Mesmo entre os melhores modelos, as diferenças são marcantes. O GPT-4 Turbo, por exemplo, mostrou uma tendência notável de esquecer etapas anteriores, enquanto o DeepSeek-R1 era mais propenso a alucinar ou inventar informações plausíveis, mas incorretas. Em todo o quadro, os modelos frequentemente falharam em verificar fontes ou validar descobertas antes de finalizar sua saída. Para qualquer pessoa que tenha confiado na IA para trabalhos sérios, esses problemas serão muito familiares – e eles sublinham quão longe ainda temos a ir na construção de agentes que possam realmente pensar e pesquisar como humanos.

E o desempenho baseado em memória?

Interessantemente, o Deep Research Bench também avaliou o que chama de “agentes sem ferramentas” – modelos de linguagem que operam sem acesso a ferramentas externas, como busca na web ou recuperação de documentos. Esses agentes confiam inteiramente em seus dados de treinamento internos e memória, gerando respostas com base apenas no que aprenderam durante o treinamento. Na prática, isso significa que não podem procurar nada ou verificar informações – estão adivinhando com base no que “lembram”.

Surpreendentemente, esses agentes sem ferramentas performaram quase tão bem quanto os agentes de pesquisa completa em certas tarefas.
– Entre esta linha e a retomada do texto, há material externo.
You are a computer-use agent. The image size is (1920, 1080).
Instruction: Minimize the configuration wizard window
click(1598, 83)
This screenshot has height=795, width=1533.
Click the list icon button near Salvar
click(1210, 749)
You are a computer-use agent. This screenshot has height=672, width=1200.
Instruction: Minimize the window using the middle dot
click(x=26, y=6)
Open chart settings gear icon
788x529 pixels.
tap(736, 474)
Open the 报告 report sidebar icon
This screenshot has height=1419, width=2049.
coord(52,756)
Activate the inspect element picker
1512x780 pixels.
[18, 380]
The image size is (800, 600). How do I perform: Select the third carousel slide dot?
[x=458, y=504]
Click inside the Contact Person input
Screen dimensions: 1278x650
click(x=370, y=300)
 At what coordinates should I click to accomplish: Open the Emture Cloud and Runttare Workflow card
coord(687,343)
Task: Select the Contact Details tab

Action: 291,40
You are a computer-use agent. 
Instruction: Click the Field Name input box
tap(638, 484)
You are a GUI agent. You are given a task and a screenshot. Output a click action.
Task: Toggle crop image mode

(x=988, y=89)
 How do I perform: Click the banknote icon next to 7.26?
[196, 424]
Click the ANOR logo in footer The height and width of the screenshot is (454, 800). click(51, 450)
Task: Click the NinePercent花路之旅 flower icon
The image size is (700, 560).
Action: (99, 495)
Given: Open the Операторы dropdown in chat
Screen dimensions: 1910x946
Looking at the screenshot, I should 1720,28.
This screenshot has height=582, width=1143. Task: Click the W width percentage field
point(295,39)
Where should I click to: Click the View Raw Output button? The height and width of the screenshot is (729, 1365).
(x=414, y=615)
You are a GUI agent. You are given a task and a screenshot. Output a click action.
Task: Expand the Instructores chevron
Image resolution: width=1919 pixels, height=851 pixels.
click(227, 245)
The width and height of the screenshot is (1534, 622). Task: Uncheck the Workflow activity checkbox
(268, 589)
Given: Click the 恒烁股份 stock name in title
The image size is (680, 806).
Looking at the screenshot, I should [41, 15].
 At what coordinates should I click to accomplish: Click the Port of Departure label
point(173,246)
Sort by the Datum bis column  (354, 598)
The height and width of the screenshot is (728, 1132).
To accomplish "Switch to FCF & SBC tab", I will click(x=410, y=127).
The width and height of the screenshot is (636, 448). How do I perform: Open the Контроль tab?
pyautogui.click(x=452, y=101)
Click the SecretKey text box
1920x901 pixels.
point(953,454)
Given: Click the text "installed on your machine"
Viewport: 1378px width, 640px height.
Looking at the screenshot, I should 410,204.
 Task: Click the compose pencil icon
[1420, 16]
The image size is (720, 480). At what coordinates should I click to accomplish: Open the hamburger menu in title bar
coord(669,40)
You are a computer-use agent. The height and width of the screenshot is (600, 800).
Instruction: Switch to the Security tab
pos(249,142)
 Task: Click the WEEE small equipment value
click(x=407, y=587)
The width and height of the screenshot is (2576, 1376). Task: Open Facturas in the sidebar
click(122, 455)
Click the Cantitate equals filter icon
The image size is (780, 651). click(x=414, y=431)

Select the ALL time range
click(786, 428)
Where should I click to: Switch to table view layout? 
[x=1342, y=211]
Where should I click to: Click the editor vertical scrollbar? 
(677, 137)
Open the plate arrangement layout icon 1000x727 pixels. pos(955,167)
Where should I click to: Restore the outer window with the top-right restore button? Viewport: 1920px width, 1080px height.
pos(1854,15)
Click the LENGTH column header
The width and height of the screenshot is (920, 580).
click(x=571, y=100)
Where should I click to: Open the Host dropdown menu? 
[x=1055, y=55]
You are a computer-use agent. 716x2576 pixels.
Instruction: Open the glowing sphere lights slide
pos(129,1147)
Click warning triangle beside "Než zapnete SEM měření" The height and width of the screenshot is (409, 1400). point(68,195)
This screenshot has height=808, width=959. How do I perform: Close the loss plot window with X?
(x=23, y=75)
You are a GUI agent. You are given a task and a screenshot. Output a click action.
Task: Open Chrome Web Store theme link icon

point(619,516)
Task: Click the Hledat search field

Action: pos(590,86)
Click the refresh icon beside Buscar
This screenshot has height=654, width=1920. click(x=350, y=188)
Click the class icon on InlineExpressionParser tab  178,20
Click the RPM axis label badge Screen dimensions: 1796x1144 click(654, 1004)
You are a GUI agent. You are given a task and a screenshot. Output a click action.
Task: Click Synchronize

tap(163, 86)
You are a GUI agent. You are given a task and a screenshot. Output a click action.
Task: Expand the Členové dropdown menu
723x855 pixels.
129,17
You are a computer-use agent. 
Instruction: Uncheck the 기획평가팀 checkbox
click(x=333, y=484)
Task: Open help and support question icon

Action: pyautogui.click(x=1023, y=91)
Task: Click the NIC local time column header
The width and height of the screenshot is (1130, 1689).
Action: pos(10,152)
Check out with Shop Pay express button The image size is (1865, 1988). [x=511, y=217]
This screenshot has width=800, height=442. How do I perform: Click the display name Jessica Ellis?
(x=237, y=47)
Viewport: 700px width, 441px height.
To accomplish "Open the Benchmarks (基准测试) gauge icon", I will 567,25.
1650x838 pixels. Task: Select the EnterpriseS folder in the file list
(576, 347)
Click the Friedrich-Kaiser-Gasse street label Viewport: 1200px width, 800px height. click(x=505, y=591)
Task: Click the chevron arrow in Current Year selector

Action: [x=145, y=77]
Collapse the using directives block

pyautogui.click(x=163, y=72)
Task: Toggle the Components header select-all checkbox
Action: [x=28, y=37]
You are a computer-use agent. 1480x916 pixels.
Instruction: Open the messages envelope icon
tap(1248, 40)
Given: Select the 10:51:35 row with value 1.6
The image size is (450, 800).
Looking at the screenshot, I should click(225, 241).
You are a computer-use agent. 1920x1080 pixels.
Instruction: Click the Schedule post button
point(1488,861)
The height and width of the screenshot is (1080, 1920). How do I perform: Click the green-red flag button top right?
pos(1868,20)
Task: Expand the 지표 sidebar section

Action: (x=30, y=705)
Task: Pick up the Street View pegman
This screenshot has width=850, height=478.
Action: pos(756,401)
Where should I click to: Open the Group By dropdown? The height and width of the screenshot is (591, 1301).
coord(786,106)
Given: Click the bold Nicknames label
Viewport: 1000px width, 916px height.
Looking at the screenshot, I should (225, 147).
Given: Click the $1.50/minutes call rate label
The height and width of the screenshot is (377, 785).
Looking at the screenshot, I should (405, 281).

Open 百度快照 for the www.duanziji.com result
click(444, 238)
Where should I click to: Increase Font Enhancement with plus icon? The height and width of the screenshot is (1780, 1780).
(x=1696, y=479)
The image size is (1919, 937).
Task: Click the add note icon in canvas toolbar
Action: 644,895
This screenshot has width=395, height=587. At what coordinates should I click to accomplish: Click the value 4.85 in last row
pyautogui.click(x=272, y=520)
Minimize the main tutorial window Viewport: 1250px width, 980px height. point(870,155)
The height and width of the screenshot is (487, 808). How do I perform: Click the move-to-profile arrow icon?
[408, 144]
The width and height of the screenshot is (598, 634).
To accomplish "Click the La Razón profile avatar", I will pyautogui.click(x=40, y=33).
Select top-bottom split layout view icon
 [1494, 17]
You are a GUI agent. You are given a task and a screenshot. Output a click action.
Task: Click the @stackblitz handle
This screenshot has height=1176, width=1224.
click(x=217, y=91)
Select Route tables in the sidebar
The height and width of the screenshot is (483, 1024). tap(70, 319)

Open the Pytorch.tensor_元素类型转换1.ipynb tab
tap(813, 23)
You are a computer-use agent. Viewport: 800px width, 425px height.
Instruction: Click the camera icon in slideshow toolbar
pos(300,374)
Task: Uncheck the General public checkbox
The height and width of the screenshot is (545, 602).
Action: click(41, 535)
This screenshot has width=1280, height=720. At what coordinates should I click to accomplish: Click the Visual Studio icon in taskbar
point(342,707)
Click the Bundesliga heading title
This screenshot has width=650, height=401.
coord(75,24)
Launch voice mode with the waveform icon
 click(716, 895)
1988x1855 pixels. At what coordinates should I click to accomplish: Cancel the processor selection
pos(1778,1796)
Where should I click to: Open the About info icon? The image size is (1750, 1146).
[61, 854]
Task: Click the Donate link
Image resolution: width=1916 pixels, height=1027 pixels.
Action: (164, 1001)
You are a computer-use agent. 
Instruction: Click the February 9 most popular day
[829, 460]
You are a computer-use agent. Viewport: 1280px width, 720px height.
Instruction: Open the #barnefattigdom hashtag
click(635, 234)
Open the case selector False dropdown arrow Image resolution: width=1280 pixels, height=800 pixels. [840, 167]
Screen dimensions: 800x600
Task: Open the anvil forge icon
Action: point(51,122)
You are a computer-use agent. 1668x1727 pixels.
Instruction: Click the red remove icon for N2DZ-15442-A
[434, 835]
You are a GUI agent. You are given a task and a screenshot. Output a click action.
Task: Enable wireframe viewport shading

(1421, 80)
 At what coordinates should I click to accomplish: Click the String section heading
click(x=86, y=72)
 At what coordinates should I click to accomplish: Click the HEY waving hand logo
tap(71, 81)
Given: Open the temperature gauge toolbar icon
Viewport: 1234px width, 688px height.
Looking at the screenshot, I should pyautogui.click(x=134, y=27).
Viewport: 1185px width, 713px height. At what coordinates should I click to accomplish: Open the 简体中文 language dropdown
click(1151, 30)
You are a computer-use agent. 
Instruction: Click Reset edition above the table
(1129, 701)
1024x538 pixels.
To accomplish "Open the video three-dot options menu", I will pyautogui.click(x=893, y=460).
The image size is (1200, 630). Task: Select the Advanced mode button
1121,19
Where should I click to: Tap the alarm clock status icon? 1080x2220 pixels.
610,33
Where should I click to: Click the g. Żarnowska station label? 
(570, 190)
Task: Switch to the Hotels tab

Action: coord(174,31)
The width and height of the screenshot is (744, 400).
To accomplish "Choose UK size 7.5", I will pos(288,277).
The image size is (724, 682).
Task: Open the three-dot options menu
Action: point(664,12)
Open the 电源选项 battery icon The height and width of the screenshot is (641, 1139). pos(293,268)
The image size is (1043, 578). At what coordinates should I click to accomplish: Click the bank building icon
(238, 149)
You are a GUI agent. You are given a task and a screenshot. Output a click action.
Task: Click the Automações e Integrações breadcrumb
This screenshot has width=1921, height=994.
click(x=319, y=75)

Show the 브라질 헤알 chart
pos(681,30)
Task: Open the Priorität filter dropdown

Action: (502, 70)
Por exemplo, na tarefa Validar Alegação – onde o objetivo é avaliar a plausibilidade de uma declaração – eles marcaram 0,61, quase igual à média de 0,62 dos agentes habilitados para ferramentas. Isso sugere que modelos como o3 e Claude têm fortes prioridades internas e podem frequentemente reconhecer a veracidade de alegações comuns sem precisar procurar na web.

Mas em tarefas mais exigentes – como Derivar Número, que requer juntar múltiplos valores de várias fontes, ou Coletar Evidências, que depende de encontrar e avaliar fatos diversos em contexto – esses modelos sem ferramentas completamente se desintegraram. Sem informações frescas ou capacidades de busca em tempo real, simplesmente careciam dos meios para produzir respostas precisas ou abrangentes.

Essa contraste destaca uma nuance importante: embora os LLMs de hoje possam simular “saber” muito, a pesquisa profunda depende não apenas da lembrança, mas do raciocínio com informações verificáveis e atualizadas – algo que apenas agentes aumentados por ferramentas podem realmente entregar.

Pensamentos Finais

O relatório do DRB deixa claro que, embora os melhores agentes de IA de hoje possam superar humanos médios em tarefas estreitamente definidas, eles ainda ficam atrás de pesquisadores gerais habilidosos – especialmente quando se trata de planejamento estratégico, adaptação no meio do processo e raciocínio com nuances.

Essa lacuna se torna especialmente óbvia durante sessões longas ou complexas – algo que eu experimentei pessoalmente, onde um agente gradualmente perde o propósito da tarefa, levando a um colapso frustrante na coerência e utilidade.

O que torna o Deep Research Bench tão valioso é que ele não testa apenas o conhecimento de superfície – ele investiga a interseção do uso de ferramentas, memória, raciocínio e adaptação, oferecendo um análogo mais próximo à pesquisa do mundo real do que benchmarks como MMLU ou GSM8k.

À medida que os LLMs continuam a se integrar ao trabalho de conhecimento sério, as ferramentas da FutureSearch, como o DRB, serão essenciais para avaliar não apenas o que esses sistemas sabem, mas como bem eles realmente funcionam.

on de uso de ferramentas, memória, raciocínio e adaptação, oferecendo um análogo mais próximo à pesquisa do mundo real do que benchmarks como MMLU ou GSM8k. À medida que os LLMs continuam a se integrar ao trabalho de conhecimento sério, as ferramentas da FutureSearch, como o DRB, serão essenciais para avaliar não apenas o que esses sistemas sabem, mas como bem eles realmente funcionam.

Antoine é um líder visionário e sócio-fundador da Unite.AI, impulsionado por uma paixão inabalável por moldar e promover o futuro da IA e da robótica. Um empreendedor serial, ele acredita que a IA será tão disruptiva para a sociedade quanto a eletricidade, e é frequentemente pego falando sobre o potencial das tecnologias disruptivas e da AGI.

Como um futurista, ele está dedicado a explorar como essas inovações moldarão nosso mundo. Além disso, ele é o fundador da Securities.io, uma plataforma focada em investir em tecnologias de ponta que estão redefinindo o futuro e remodelando setores inteiros.